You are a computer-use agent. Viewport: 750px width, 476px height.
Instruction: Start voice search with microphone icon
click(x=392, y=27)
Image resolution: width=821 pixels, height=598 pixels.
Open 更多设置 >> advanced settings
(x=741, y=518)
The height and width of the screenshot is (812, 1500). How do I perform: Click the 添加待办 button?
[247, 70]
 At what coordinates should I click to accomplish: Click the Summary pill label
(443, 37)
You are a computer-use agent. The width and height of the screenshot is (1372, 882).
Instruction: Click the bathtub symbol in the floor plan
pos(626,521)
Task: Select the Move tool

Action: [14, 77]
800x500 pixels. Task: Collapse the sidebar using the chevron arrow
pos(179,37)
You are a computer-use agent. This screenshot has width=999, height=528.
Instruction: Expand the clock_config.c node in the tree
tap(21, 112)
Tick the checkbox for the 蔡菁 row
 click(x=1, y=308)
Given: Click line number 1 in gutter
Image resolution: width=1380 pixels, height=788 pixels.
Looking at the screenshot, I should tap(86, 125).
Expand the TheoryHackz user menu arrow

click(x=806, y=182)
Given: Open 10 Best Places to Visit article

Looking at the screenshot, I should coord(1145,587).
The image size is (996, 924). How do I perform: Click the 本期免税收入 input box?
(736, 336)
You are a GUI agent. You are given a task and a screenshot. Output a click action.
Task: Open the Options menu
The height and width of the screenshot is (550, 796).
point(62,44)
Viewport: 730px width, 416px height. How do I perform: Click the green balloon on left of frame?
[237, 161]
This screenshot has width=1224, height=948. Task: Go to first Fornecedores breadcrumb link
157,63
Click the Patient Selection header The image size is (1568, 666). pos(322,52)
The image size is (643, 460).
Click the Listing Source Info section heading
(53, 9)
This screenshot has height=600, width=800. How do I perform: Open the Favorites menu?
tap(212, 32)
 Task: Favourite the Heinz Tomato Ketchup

Work task
Go through the data and return every record exactly.

Written response
You are a computer-use agent. Viewport: 750px width, 476px height.
Instruction: Start voice search with microphone icon
click(x=392, y=27)
Image resolution: width=821 pixels, height=598 pixels.
Open 更多设置 >> advanced settings
(x=741, y=518)
The height and width of the screenshot is (812, 1500). How do I perform: Click the 添加待办 button?
[247, 70]
 At what coordinates should I click to accomplish: Click the Summary pill label
(443, 37)
You are a computer-use agent. The width and height of the screenshot is (1372, 882).
Instruction: Click the bathtub symbol in the floor plan
pos(626,521)
Task: Select the Move tool

Action: [14, 77]
800x500 pixels. Task: Collapse the sidebar using the chevron arrow
pos(179,37)
You are a computer-use agent. This screenshot has width=999, height=528.
Instruction: Expand the clock_config.c node in the tree
tap(21, 112)
Tick the checkbox for the 蔡菁 row
 click(x=1, y=308)
Given: Click line number 1 in gutter
Image resolution: width=1380 pixels, height=788 pixels.
Looking at the screenshot, I should tap(86, 125).
Expand the TheoryHackz user menu arrow

click(x=806, y=182)
Given: Open 10 Best Places to Visit article

Looking at the screenshot, I should coord(1145,587).
The image size is (996, 924). How do I perform: Click the 本期免税收入 input box?
(736, 336)
You are a GUI agent. You are given a task and a screenshot. Output a click action.
Task: Open the Options menu
The height and width of the screenshot is (550, 796).
point(62,44)
Viewport: 730px width, 416px height. How do I perform: Click the green balloon on left of frame?
[237, 161]
This screenshot has width=1224, height=948. Task: Go to first Fornecedores breadcrumb link
157,63
Click the Patient Selection header The image size is (1568, 666). pos(322,52)
The image size is (643, 460).
Click the Listing Source Info section heading
(53, 9)
This screenshot has height=600, width=800. How do I perform: Open the Favorites menu?
tap(212, 32)
 Task: Favourite the Heinz Tomato Ketchup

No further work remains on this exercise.